MMOs are more than just the games we play, they are the communities which form around the games, and this is what should make them different and special. Somewhere along the way we seem to have lost this depth of community. Perhaps the player-base has been spread too thinly with the wealth of MMO choice in recent years; perhaps developers have failed to instill, or even enable, an appropriate sense of community within their player-base; perhaps players have been spoilt by the bigger MMOs, and a sense of selfish entitlement precludes a solid community forming. Certainly the latter point is my main concern for Guild Wars 2 at the moment, the sense of entitlement and complaint over the issues found in the current beta have been… excessive, to my mind. Wanting to have your issues resolved is entirely understandable, but the foot-stamping, nappy-flinging, red-faced wailing that occurs amongst a certain set of players every time they don’t get an absolutely immaculate MMO experience, or find themselves hindered by an issue for any longer than a nanosecond, casts the MMO community as a whole in a terribly bad light. It is healthy to lust for perfection, but only deranged fanaticism could demand it unconditionally.

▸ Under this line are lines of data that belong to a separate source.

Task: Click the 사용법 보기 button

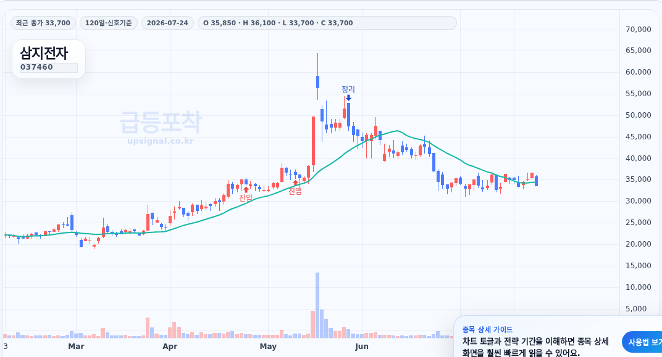Action: (643, 342)
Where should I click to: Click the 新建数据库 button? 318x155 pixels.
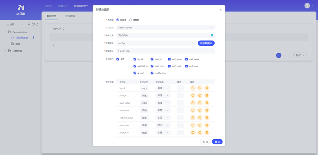pyautogui.click(x=206, y=43)
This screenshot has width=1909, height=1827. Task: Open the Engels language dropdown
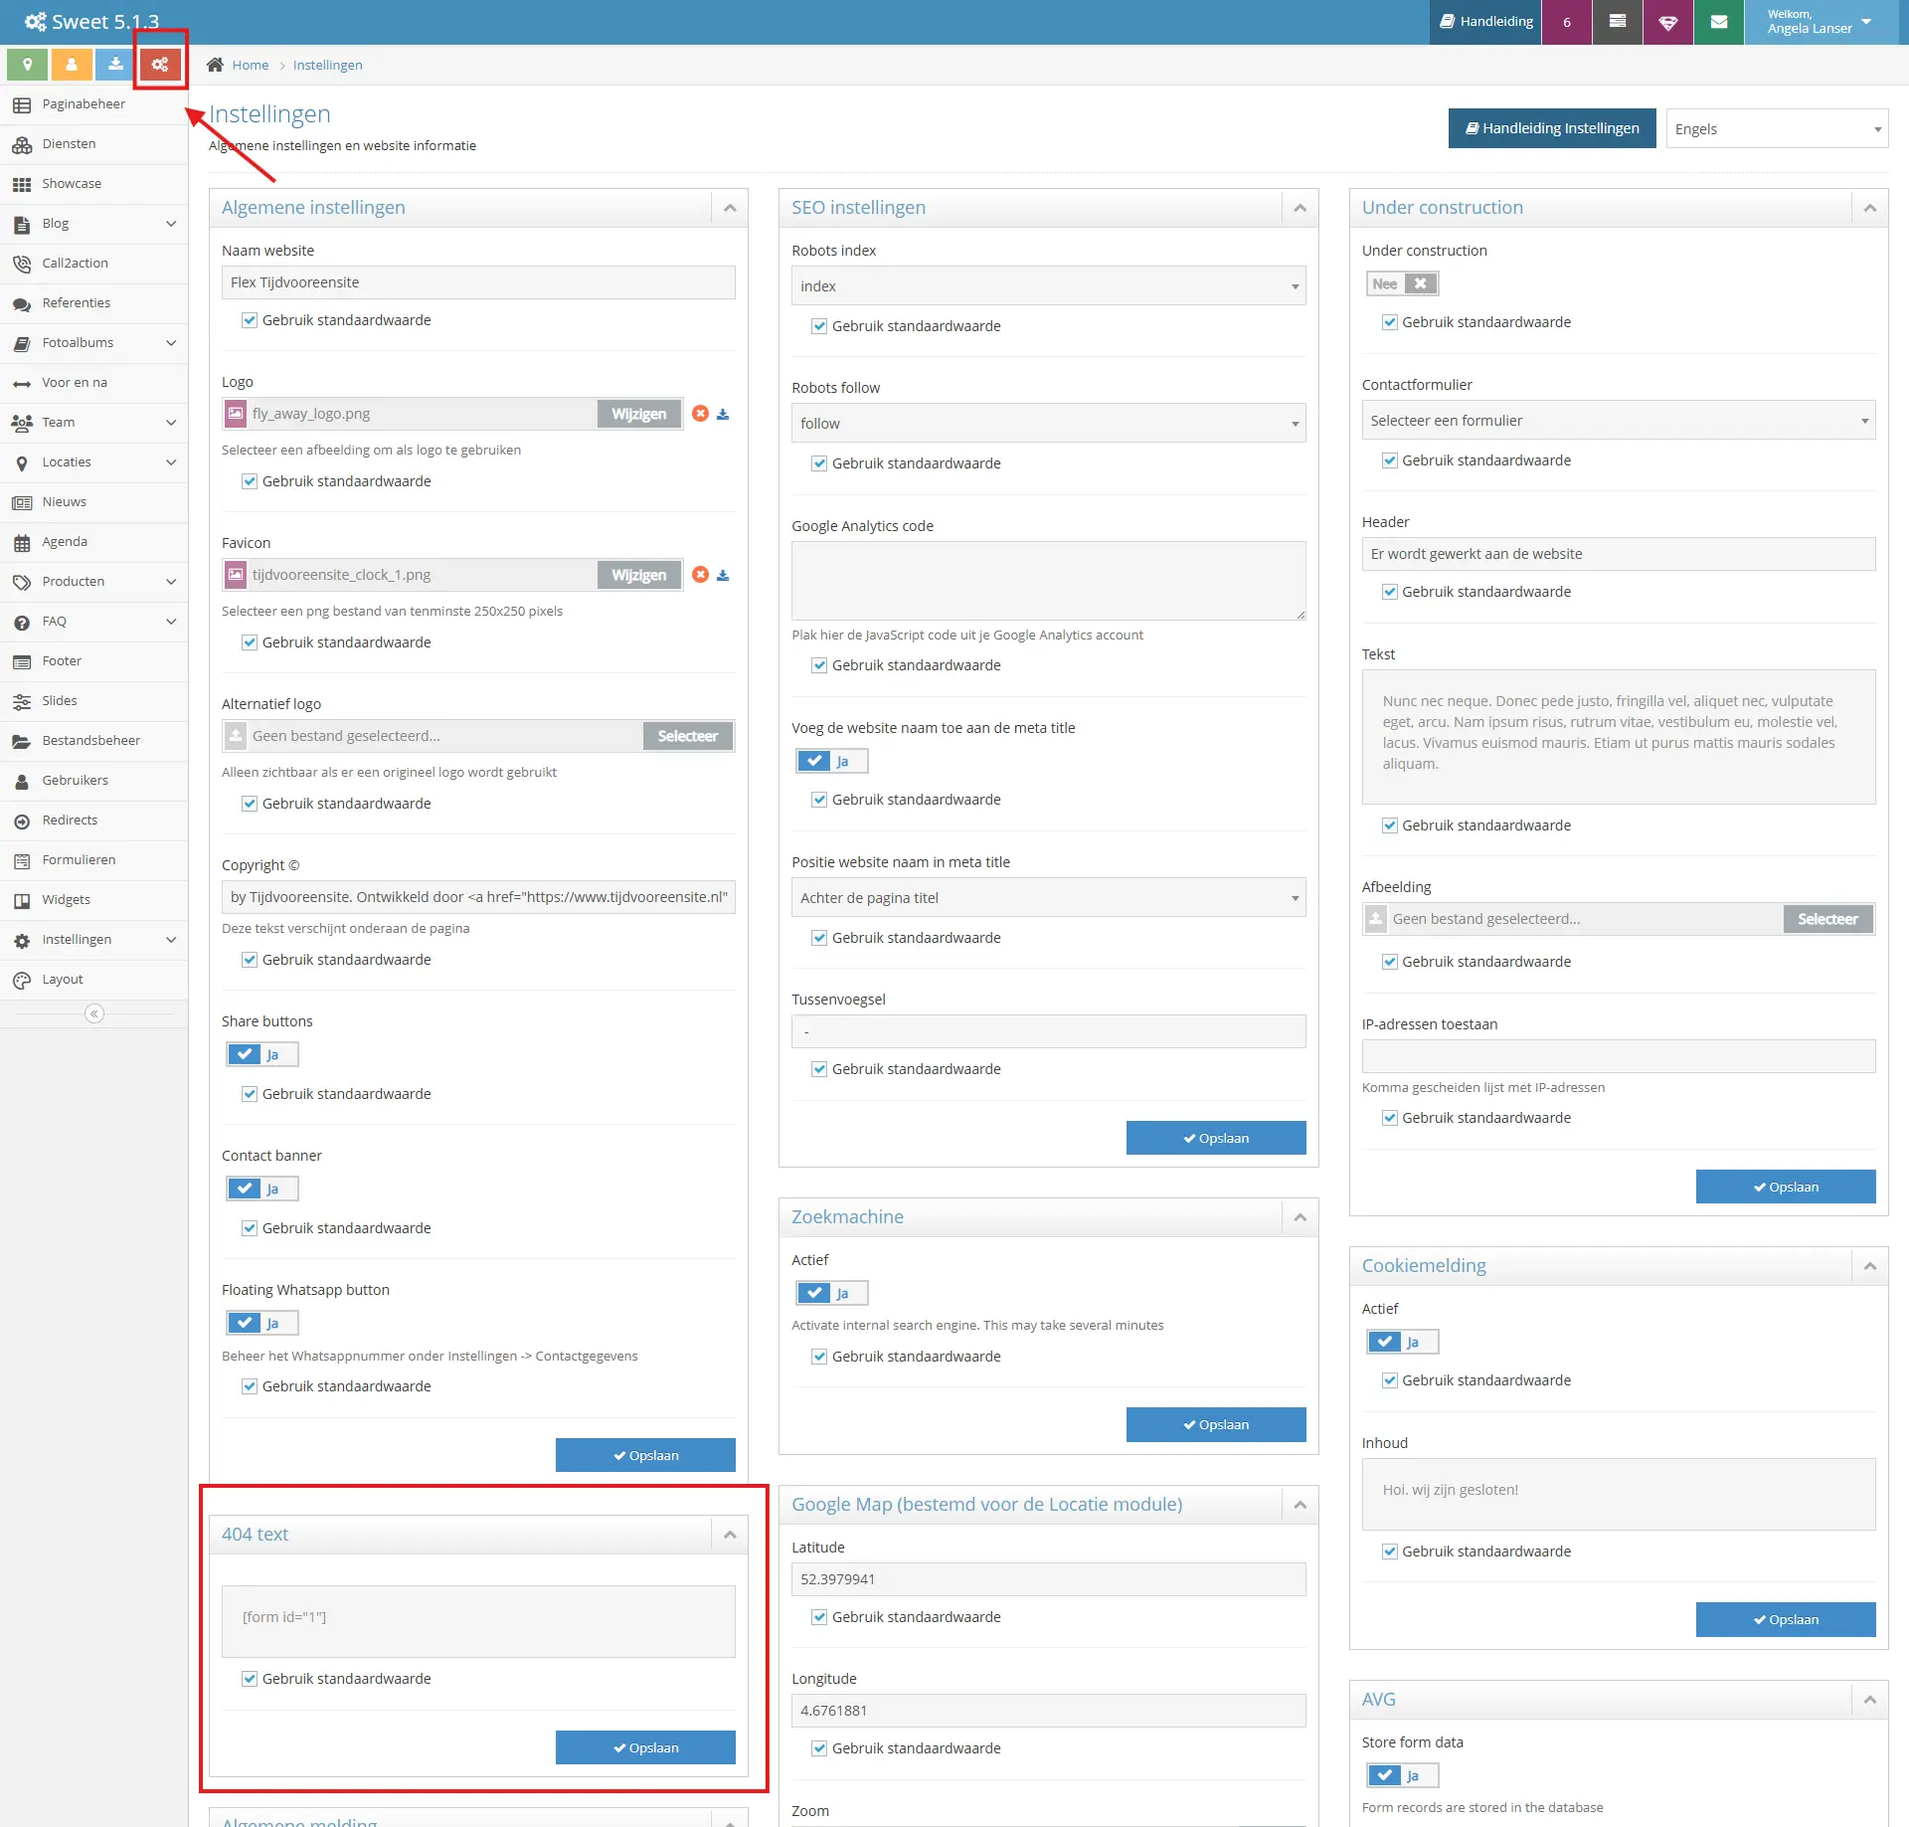[1777, 129]
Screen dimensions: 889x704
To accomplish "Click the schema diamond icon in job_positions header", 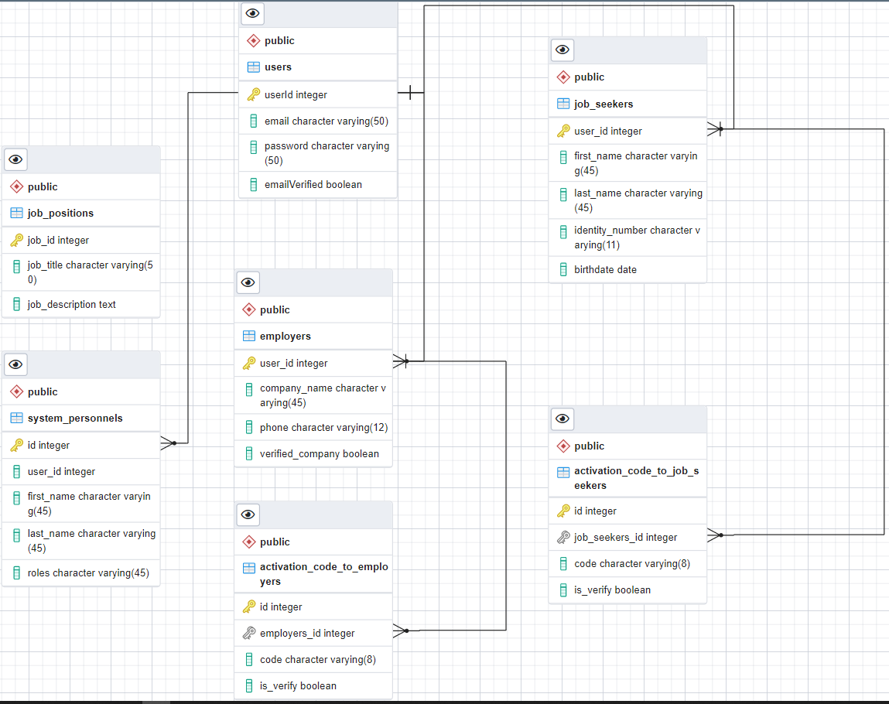I will click(x=15, y=186).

So, Guild Wars 2: so far as I can tell it’s a great game, one which will not shake the foundations of the genre, but will almost certainly strengthen them; we’ll just have to wait and see if it develops the solid community it deserves to go along with that.

KiaSA Top Tips: Guild Wars 2

A list of (hopefully) useful tips and tricks we’ve found while rummaging around in the Guild Wars 2 beta. We’ve only been playing for a short while so far, and not played before, so it’ll be an equally short list of basic tips to start off with, but we’ll add to it as and when we stumble upon tidbits that may be QI to others. Do feel free to add your own tips in the comments and we’ll pop them in the main list with an appropriate attribution.

  • Whether you like it or not – remember it’s still a Beta (you can sing this to the tune of Remember You’re A Womble if it’ll help you at moments of high stress.)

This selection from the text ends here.